Thomas Jefferson vs. F. Aaron Negangard

Memo from Thomas Jefferson to F. Aaron Negangard, “Go back to school.”

“I discharge every person under punishment or prosecution under the sedition law because I considered, and now consider, that law to be a nullity, as absolute and as palpable as if Congress had ordered us to fall down and worship a golden image.” – President Thomas Jefferson letter, July 22, 1804.

The above quote from President Jefferson came after the President pardoned all those who had been convicted and sentenced under the Sedition Act of 1798. The Sedition Act, passed by Congress, made it a crime, punishable by a $5000 fine and 5 years in prison, “if any person shall write, print, utter or publish… any false scandalous and malicious writing or writings against the government of the United States, or either house of the Congress…or the President…with the intent to defame…or to bring them, or either of them, into contempt or disrepute; or to excite against them, or either or any of them, the hatred of the good people of the United States.”

Thomas Jefferson would be appalled to know that Dearborn County Prosecutor F. Aaron Negangard is either ignorant of, or disregarding the principles that our country is founded upon. President Jefferson nullified the Sedition Act of 1798 because he believed that the citizens of the United States should not worship those elected officials who took an oath to serve the citizens themselves.

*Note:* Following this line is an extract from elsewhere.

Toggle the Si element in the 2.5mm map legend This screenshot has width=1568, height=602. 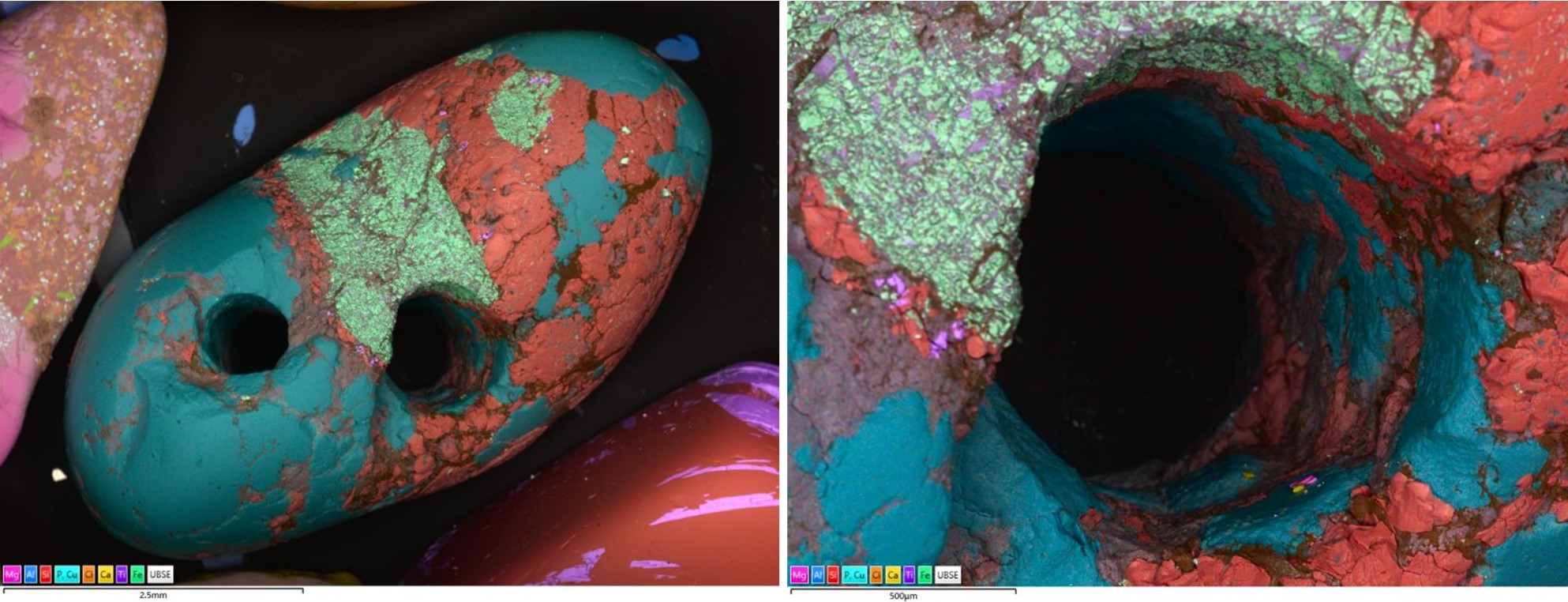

Prosecutor Negangard has effectively nullified President Jefferson’s acts and intentions to help shield the actions of Dearborn County Circuit Judge James D. Humphrey and others.

In Craig v Harney (1947) the United States Supreme Court dealt with a case where a judge held a publisher, and editorial writer, and a news reporter of newspapers in contempt for material that was published about the case of Jackson v. Mayes. The Supreme Court stated “[the published content] was strong language, intemperate language, and, we assume, an unfair criticism. But a judge may not hold in contempt one ‘who ventures to publish anything that tends to make him unpopular or to belittle him…’ (Craig v. Hecht)… “The vehemence of the language used is not alone the measure of the power to punish for contempt. The fires which it kindles must constitute an imminent, not merely a likely, threat to the administration of justice. The danger must not be remote or even probable; it must immediately imperil.” Even though the high court believed the published criticism was probably unfair, the Supreme Court stated… “the law of contempt is not made for the protection of judges who may be sensitive to the winds of public opinion. Judges are supposed to be men of fortitude, able to thrive in a hardy climate.”

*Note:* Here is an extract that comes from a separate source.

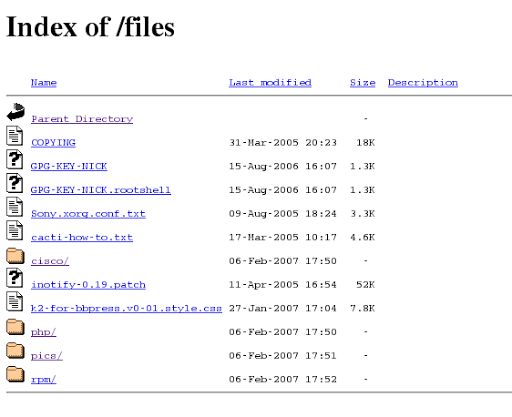Image resolution: width=512 pixels, height=417 pixels.
Task: Sort listing by Description column header
Action: coord(423,83)
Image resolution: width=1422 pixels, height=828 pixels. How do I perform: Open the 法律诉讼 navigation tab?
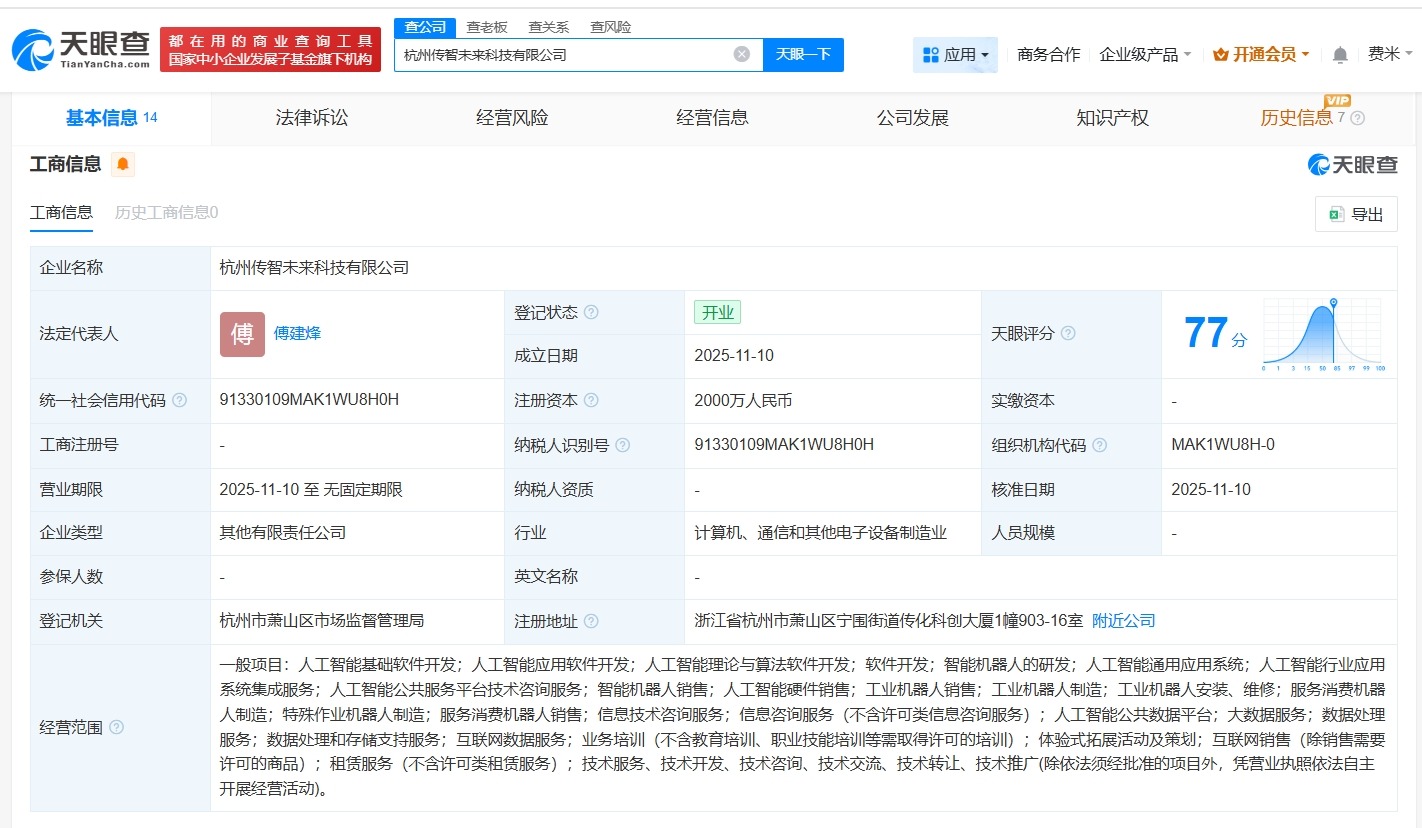[x=310, y=117]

“Any person, law enforcement agency, etc…who takes action against the respondent for protecting the respondent’s children and the public from the child abducting tactics of Judge Humphrey will be held personally responsible for their actions.” In the Dearborn County Special Crimes Unit report, Sheriff Kreinhop wrote, “Judge Humphrey viewed this statement as a further attempt to intimidate him and also as a threat to his and his family’s personal safety.” Prosecutor Negangard is fully aware that I have never threatened anyone with illegal activity and that my writings do not pose any “imminent” threat to personal safety or justice. Negangard is attacking me because I refused to kneel down and worship Judge James D. Humphrey as if he were a “golden image.”

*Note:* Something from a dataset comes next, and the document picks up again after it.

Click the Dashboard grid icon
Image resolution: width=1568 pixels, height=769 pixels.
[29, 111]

In New York Times Co. v. Sullivan (1964) the U.S. Supreme Court wrote, “As [James] Madison said ‘ the censorial power is in the people over the Government, and not in the Government over the people’. It would give public servants an unjustified preference over the public they serve, if critics of official conduct did not have a fair equivalent of the immunity granted to the officials themselves. We conclude that such a privilege is required by the First and Fourteenth Amendments.” Judges like Judge James D. Humphrey enjoy absolute immunity from civil action in trials over which they preside. Even malicious and vindictive actions are immune if the actions are performed under a black robe. Now Dearborn County Prosecutor F. Aaron Negangard is trying to extend this absolute immunity to prevent negative public opinion. In an often cited case out of the Kansas Supreme Court, Justice Burch stated the following in Coleman v. MacLennan:”It is of the utmost consequence that the people should discuss the character and qualifications of candidates for their suffrages. The importance to the state and to society, of such discussion is so vast, and the advantages derived are so great, that they more than counterbalance the inconvenience of private persons whose conduct may be involved, and occasional injury to the reputations of individuals must yield to the public welfare, although at times such injury may be great. The public benefit from publicity is so great, and the chance of injury to private character so small, that such discussion must be privileged.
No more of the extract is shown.